■ **Work instructions**: Pull every line containing "last" out of the listing below.
◆ ◆ ◆
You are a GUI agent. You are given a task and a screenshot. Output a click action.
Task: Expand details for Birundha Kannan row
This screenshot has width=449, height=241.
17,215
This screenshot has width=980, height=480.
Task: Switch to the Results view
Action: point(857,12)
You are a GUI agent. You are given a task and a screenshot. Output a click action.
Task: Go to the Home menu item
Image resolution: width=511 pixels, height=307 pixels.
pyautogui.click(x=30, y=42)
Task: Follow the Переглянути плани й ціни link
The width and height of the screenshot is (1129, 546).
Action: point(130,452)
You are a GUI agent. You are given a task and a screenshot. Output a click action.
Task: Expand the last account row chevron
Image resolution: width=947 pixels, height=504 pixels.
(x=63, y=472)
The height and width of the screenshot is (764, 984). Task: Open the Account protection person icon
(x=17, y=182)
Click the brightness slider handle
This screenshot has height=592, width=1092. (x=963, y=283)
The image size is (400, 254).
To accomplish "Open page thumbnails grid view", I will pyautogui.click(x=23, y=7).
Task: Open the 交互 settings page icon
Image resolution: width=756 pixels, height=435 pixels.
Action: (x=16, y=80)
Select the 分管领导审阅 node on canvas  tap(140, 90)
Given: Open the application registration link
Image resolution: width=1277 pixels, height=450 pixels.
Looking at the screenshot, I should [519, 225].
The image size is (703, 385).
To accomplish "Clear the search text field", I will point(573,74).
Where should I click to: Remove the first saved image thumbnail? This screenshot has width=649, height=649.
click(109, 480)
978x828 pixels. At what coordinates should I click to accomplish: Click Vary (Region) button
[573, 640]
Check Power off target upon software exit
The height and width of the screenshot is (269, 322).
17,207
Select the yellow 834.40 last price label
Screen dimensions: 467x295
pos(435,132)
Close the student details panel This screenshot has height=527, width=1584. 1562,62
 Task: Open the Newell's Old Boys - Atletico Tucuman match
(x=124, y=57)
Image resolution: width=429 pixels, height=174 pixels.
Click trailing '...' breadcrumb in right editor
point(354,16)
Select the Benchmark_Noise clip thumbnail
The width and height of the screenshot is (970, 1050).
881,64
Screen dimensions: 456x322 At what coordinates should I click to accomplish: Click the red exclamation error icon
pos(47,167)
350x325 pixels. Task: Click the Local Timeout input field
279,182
◆ ◆ ◆
■ **Response to this task**:
Task: Expand the last account row chevron
Select the yellow 834.40 last price label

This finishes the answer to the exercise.